Perhaps unsurprisingly, the process of capturing a song that raw and personal on record was an exhausting one, full of fits and starts. Add to that expectations from the C-suite at the band's label, EMI, who were hopeful that the vulnerability of the song would connect with the public in the same way the band's equally vulnerable blockbuster breakthrough hit, Creep, had the year before.
Speaking to Guitar World in 1998, Yorke described the Fake Plastic Trees sessions as simply, “a fucking nightmare.”
“There was one stage at the first session when it sounded like Guns N’ Roses’ November Rain,” Radiohead guitarist Ed O'Brien scoffed in the same interview. “It was so pompous and bombastic, just the worst.”
In the end, the song got some of its character back from, what else, a mistake.
“Paul [Kolderie, who mixed The Bends] missed a cue, so the electric guitars don’t come in at the right place,” Yorke told Guitar World. “It was a mistake, but we kept it.”

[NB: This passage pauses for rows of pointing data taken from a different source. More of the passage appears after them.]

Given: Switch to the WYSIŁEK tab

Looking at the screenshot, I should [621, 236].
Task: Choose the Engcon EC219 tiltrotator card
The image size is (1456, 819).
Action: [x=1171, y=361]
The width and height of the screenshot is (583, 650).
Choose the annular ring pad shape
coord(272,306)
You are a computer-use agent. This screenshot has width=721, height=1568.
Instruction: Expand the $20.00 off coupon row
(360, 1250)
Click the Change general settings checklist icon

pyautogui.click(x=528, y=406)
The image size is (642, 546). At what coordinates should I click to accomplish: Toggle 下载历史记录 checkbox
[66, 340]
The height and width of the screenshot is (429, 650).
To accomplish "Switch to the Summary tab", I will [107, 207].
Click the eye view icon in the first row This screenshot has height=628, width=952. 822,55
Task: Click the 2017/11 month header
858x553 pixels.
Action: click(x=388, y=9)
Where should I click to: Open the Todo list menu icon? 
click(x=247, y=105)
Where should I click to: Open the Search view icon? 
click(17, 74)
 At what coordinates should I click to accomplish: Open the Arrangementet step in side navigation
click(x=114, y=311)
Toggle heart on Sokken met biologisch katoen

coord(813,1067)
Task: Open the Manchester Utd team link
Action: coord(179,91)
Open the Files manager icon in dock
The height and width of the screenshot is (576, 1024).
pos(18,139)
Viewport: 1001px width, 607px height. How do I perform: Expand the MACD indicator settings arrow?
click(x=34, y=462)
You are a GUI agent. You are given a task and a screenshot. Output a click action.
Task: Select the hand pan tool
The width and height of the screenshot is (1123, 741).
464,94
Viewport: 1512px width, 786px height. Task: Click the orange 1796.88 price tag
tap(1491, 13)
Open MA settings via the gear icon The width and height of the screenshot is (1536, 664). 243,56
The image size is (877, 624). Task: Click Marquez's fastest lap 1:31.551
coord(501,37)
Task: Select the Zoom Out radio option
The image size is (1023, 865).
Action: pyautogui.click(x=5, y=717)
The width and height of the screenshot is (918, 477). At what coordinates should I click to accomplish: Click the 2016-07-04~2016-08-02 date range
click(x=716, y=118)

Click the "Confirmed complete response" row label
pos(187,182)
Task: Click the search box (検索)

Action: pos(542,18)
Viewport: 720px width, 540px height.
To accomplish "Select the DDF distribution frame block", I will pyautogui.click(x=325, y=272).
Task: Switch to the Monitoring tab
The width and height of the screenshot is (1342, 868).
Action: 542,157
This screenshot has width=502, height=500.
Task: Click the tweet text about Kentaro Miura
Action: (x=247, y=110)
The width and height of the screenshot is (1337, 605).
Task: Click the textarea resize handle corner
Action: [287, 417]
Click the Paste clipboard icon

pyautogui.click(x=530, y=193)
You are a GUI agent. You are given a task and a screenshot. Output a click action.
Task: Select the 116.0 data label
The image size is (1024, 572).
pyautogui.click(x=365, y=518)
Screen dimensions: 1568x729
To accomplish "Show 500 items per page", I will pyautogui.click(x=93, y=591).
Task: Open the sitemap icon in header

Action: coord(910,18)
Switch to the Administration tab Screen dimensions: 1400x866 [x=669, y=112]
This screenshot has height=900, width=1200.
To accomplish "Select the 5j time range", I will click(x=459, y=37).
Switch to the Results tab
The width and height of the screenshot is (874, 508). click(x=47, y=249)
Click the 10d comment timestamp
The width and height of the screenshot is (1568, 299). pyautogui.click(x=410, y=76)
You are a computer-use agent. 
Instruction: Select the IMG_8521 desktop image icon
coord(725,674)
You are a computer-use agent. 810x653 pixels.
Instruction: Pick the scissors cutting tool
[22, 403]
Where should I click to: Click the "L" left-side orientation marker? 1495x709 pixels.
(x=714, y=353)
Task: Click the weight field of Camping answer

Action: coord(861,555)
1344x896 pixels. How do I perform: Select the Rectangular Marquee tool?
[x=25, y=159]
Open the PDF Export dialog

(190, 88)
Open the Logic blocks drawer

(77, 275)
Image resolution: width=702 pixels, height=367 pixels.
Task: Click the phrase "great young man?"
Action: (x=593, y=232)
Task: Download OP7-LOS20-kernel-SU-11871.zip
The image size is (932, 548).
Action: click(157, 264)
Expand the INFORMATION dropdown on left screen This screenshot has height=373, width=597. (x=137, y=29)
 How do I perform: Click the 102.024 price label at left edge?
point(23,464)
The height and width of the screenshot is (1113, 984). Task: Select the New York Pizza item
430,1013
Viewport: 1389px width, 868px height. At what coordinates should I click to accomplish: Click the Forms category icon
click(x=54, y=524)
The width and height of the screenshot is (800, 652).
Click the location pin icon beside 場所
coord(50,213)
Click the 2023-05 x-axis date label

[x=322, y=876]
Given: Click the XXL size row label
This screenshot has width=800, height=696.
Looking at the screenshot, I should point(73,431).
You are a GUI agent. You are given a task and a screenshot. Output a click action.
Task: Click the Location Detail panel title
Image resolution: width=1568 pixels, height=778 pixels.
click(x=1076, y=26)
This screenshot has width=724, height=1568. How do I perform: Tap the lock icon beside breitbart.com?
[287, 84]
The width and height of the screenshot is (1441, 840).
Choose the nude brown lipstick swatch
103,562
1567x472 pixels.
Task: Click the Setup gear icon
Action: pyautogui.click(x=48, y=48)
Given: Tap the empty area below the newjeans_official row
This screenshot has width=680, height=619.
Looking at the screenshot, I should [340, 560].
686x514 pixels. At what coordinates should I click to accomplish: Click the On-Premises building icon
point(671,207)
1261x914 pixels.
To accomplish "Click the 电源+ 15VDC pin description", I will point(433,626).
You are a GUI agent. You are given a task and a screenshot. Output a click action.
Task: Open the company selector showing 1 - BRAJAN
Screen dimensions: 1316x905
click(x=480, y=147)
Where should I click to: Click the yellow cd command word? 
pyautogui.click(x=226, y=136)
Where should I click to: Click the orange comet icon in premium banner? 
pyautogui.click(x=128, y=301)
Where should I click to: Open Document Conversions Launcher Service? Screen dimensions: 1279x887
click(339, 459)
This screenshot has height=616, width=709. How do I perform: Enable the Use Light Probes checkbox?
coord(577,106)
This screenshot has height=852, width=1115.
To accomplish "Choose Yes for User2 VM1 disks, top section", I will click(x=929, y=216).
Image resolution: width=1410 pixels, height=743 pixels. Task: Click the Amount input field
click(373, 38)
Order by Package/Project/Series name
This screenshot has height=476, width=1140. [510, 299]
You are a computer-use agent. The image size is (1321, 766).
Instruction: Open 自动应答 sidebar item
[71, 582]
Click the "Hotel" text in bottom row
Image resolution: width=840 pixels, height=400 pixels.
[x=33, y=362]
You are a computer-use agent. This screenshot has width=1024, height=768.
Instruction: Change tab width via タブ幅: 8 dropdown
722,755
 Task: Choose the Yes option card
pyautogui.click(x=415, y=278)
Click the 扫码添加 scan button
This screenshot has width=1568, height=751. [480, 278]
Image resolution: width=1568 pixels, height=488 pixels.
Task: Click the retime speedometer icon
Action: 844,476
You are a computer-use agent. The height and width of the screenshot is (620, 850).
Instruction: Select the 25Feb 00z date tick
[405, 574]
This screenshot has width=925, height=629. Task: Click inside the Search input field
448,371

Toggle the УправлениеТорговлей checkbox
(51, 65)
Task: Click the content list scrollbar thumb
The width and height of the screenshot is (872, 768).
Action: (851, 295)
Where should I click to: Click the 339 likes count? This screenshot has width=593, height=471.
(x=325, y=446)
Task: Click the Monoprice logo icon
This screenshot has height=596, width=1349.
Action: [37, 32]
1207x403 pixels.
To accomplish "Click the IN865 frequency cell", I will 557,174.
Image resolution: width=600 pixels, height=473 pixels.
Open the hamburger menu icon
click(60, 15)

You can hear said mistake by comparing the studio version above to the vintage live performance of the song on Late Night with Conan O’Brien below.
Ed O'Brien and Jonny Greenwood tear their way in at the onset of the third verse, whereas in the studio version, Yorke and his acoustic – and the rhythm section – mostly carry matters while Yorke sings, “She looks like the real thing.” O'Brien and Greenwood then SWAT team their way in time for Yorke to spit the verse's second line, “She tastes like the real thing.”
Some, like this writer, would argue that that delayed eruption gives Fake Plastic Trees its greatest power, and that it's the reason why you can find that moment in all of the above montages.
Speaking to Jason Thomas Gordon, Yorke confirmed a long-rumored story that he cried hearing the playback of the song for the first time.
“When you record, you’re going through one set of feelings, but the one thing you’re not really aware of is you,” he said. “You’re not aware of your own identity, so it’s like meditating.
“Even when you play, if you perform something well, you have a sort of feeling that goes beyond that. You’re not even aware of your own vulnerability, you’re just off somewhere, and then you come back. It’s like seeing yourself in the mirror for the first time, catching yourself unaware.”
Though famous for their drastic, uncommercial artistic left turns and unwillingness to simply play the hits onstage (especially their biggest), Radiohead have noticeably nodded to their recent viral hits during their ongoing run of European shows – their first anywhere since 2018, with both Let Down and Fake Plastic Trees making more frequent setlist appearances than in years' past.
At the time of its release, Fake Plastic Trees wasn't the hit EMI wanted. But hey, what's a 30-year wait?
Jackson is an Associate Editor at GuitarWorld.com. He’s been writing and editing stories about new gear, technique and guitar-driven music both old and new since 2014, and has also written extensively on the same topics for Guitar Player. Elsewhere, his album reviews and essays have appeared in Louder and Unrecorded. Though open to music of all kinds, his greatest love has always been indie, and everything that falls under its massive umbrella. To that end, you can find him on Twitter crowing about whatever great new guitar band you need to drop everything to hear right now.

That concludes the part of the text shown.